What to work on -
Count the lines in the records below that contain the string "Task", treating uppercase and lowercase letters as distinct. State only the number.

Information supplied -
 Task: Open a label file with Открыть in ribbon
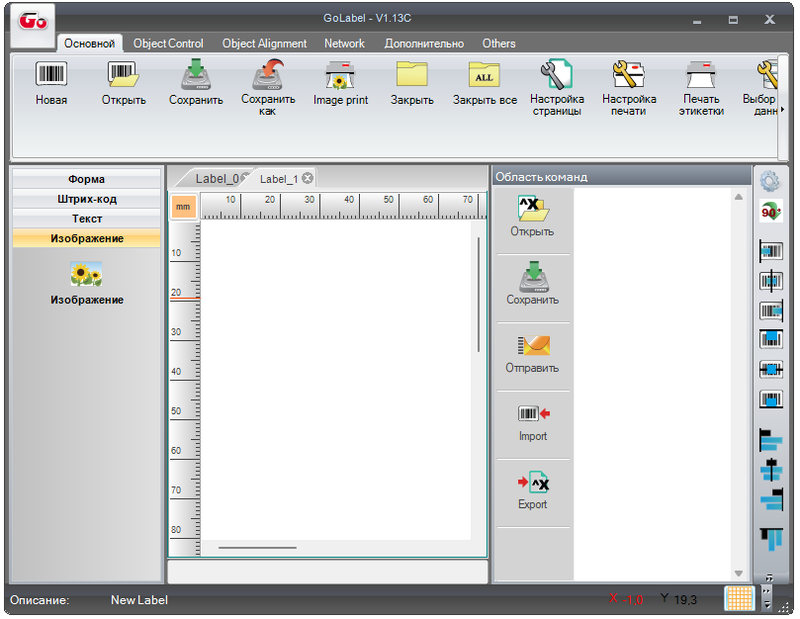123,76
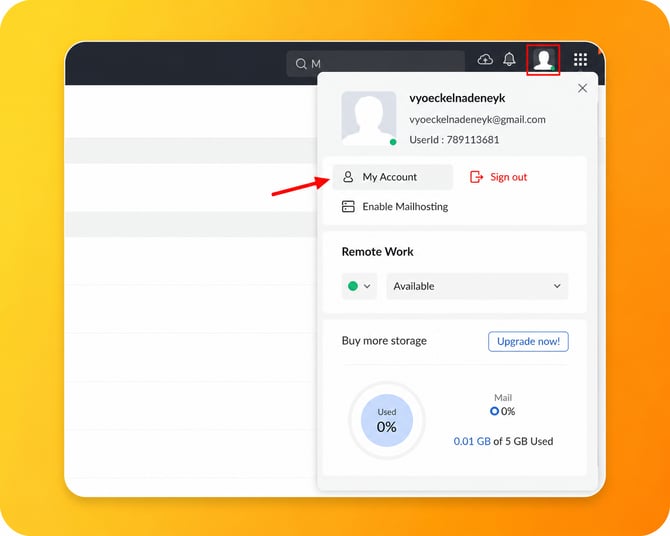This screenshot has height=536, width=670.
Task: Click the cloud upload icon in the header
Action: (485, 59)

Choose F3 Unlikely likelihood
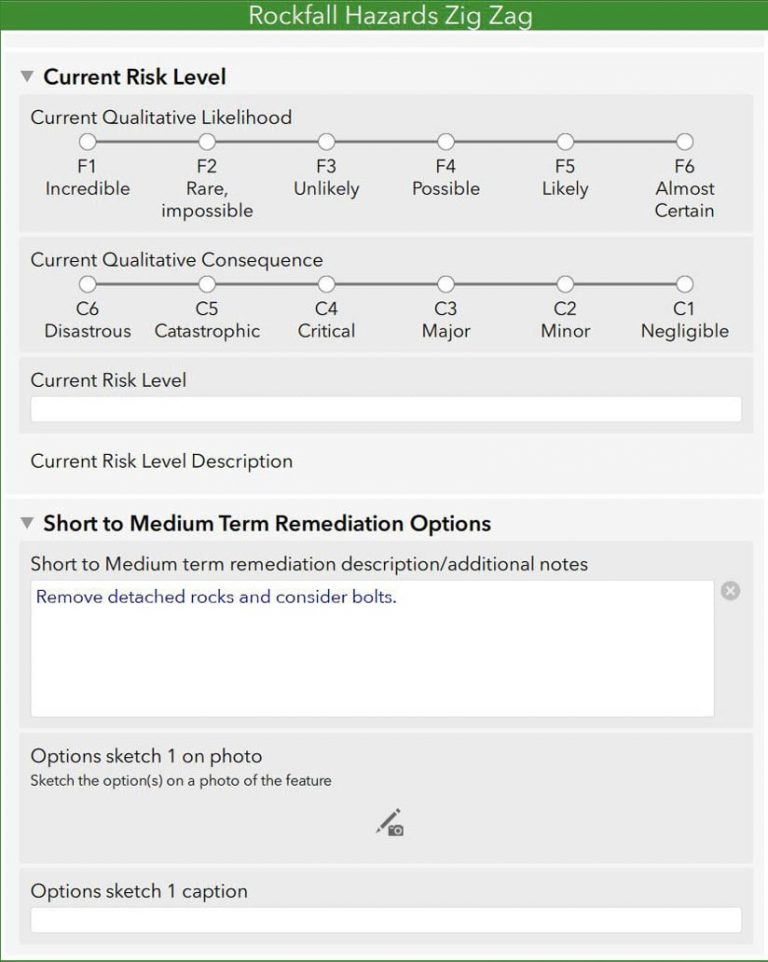coord(326,142)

Right answer -
2